Mandar cartas sonoras para si mesmo é como esperar Godot,
"rien à faire". "E agora, José?", não há mais por que lutar após a Queda
do Muro de Berlim; não há sentido mais em fazer música nas portas de
fábricas. E muito menos em reassumir o posto de compositor contemporâneo
burguês. O que fazer? Escrever música, apesar de tudo. Música como
"muleta, a arte como consolação, como um meio de escapar da morte. Isso!

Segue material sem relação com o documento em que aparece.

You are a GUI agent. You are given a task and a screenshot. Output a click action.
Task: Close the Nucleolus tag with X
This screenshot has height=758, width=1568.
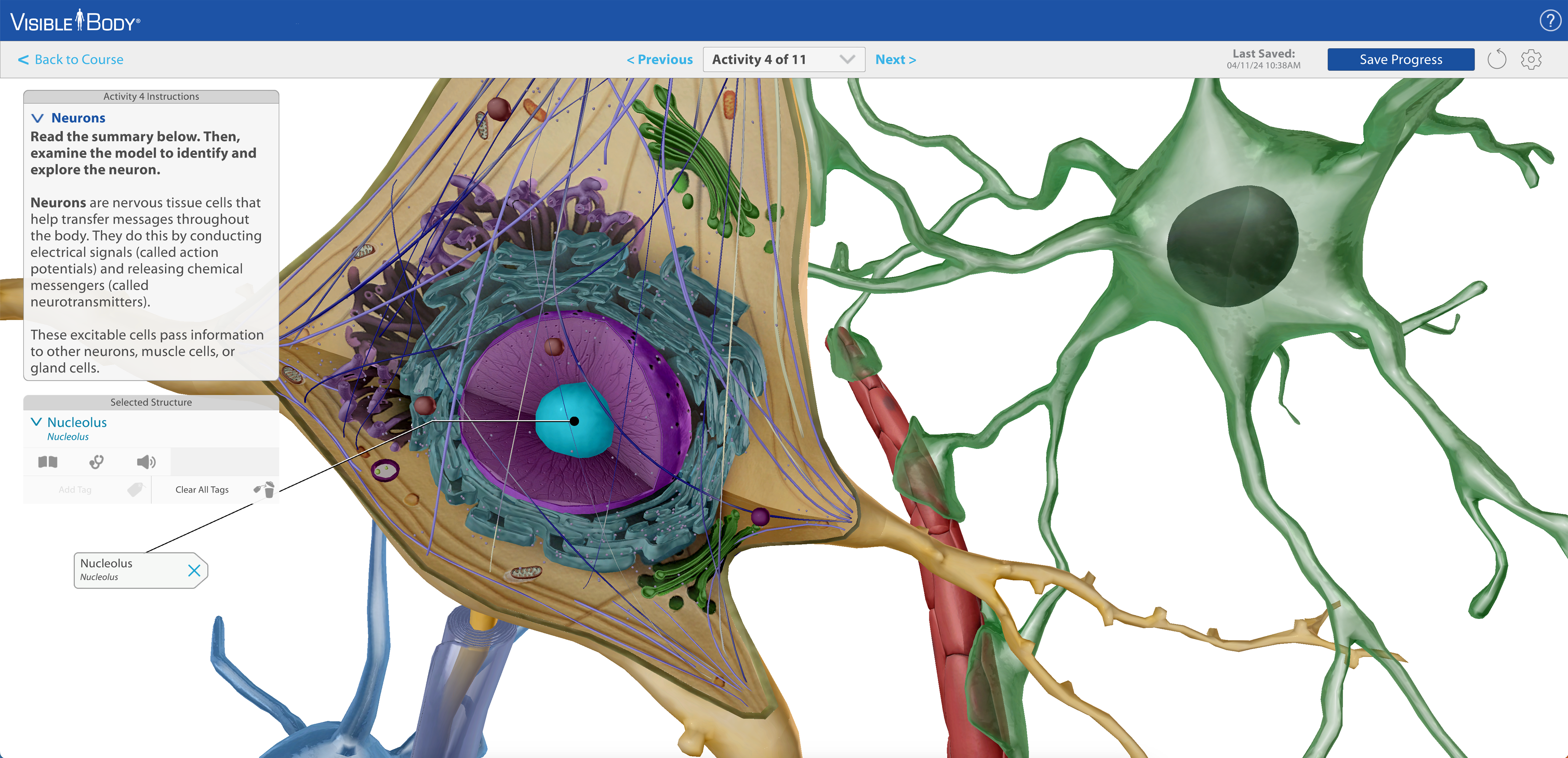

Escrever músicas tornou-se pra mim, ao mesmo tempo que um lenitivo, um
diálogo de vida ou morte com a criação".
Há um sentimento claro de desesperança e resignação no
núcleo mais profundo do novo livro do compositor Willy Corrêa de
Oliveira, Cinco Advertências sobre a Voragem. Willy é um dos mais
importantes criadores e pensadores musicais brasileiros do último meio
século. Sua ideia-mestra nas cinco aulas no Departamento de História da
USP transcritas no livro é dupla: aos historiadores, recomenda que
pensem a música como sinal do mundo; e aos músicos, que escutem a
História como um sinal que perpassa a música.
Mas, aos 72 anos, ele as acaba transformando em mais uma
entre várias recriações obsessivas de seu trajeto como compositor. As
duas primeiras - Como me tornei um compositor e O artista incompreendido
- já são de há muito conhecidas. Entretanto, sua leitura entusiasma.

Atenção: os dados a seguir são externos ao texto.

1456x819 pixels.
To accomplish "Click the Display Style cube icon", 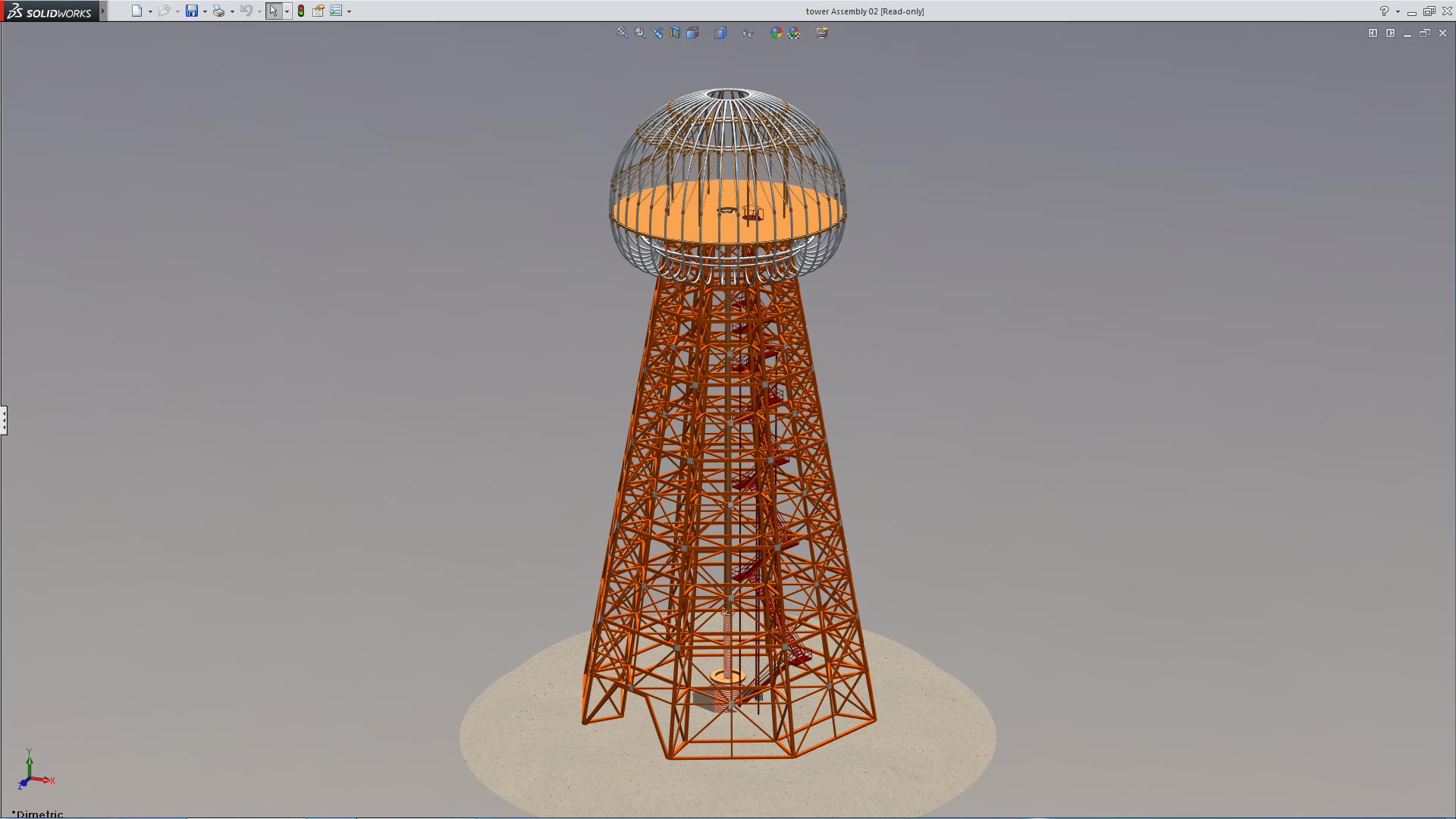I will click(720, 33).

Mesmo para quem sabe de cor as passagens de Hanns Eisler e Bertolt
Brecht que ele não se cansa de repetir (com notável verve,
reconheça-se).
Vocábulos bíblicos pululam nas páginas da surpreendente
terceira advertência, intitulada O artista comunista. Dúvidas atrozes
rondavam seu dia a dia. Treze páginas, sobretudo, são antológicas. Qual
Saulo de Tarso, o perseguidor dos cristãos na Roma antiga que ajudou a
apedrejar Estevão e converteu-se no apóstolo Paulo ao ter uma visão a
caminho de Damasco, Willy converteu-se assistindo a uma encenação do
Moteto dos Passos de Cristo na Sexta-Feira Santa de 1982 em Prados,
Minas Gerais. "Foi estranhíssimo, me veio assim uma certeza assim
avassaladora mesmo, alucinante: Deus existe (...) uma certeza tão
irredutível que, puxa vida, assustei-me a princípio (...) Mas como: mas
como é que é? E a dialética?... (...) Falei com um grande amigo do
partido que eu estava com todos estes problemas e ele perguntou: "você
deixou de ser comunista por isso?" Respondi: "Em nenhum momento" (...)

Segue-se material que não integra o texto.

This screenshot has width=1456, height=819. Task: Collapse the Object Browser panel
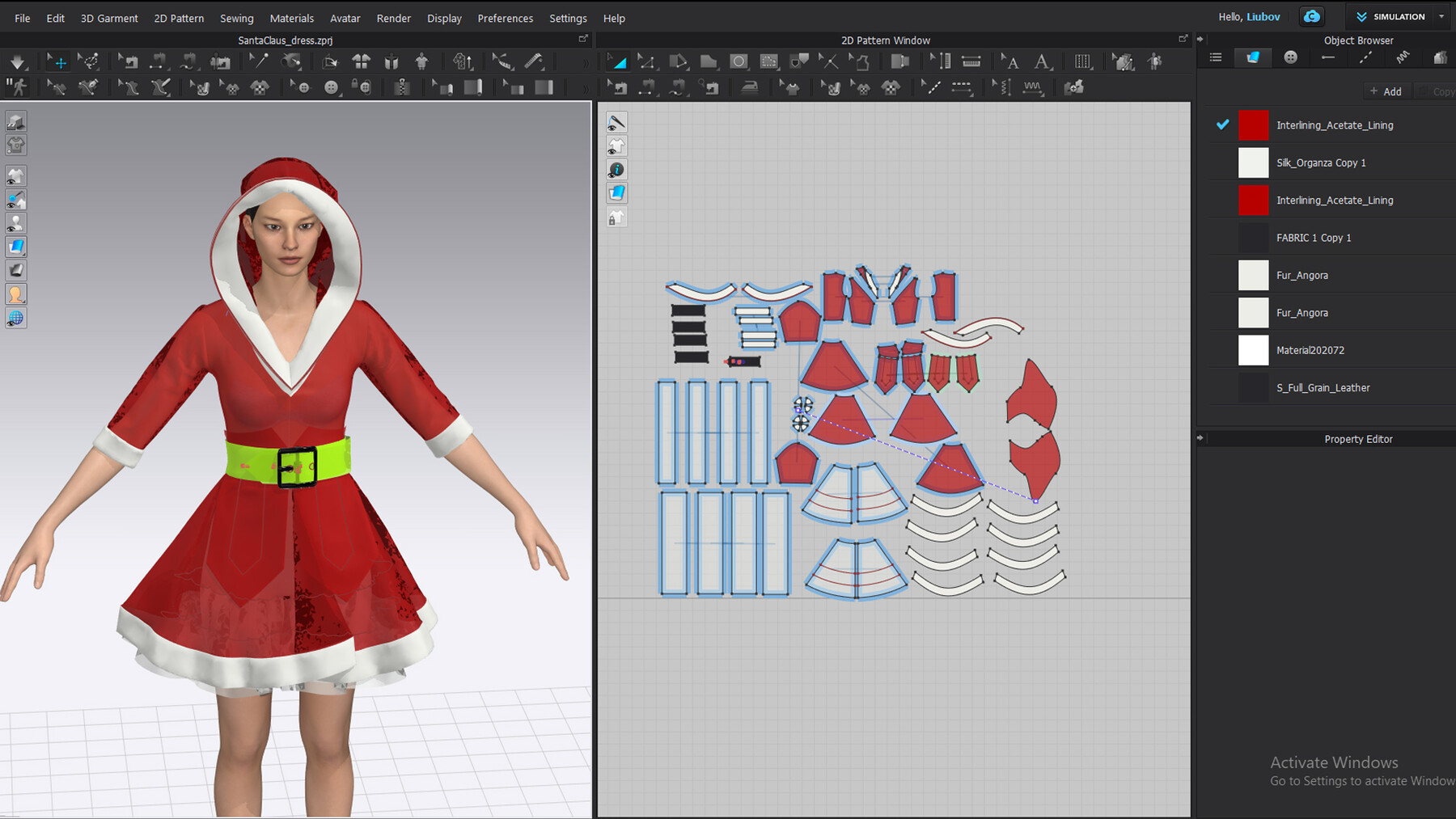click(x=1200, y=38)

Ele disse: "Então não levanta esse problema, deixa isso pra lá e
continua a sua vida." Impossível não lembrar dos dilemas de Don Peppone,
o folclórico prefeito comunista e católico às voltas com o pároco Don
Camillo nas historietas de Giovanni Guareschi. A comicidade aumenta
quando lembra uma aula sobre a série dodecafônica de Schoenberg na USP.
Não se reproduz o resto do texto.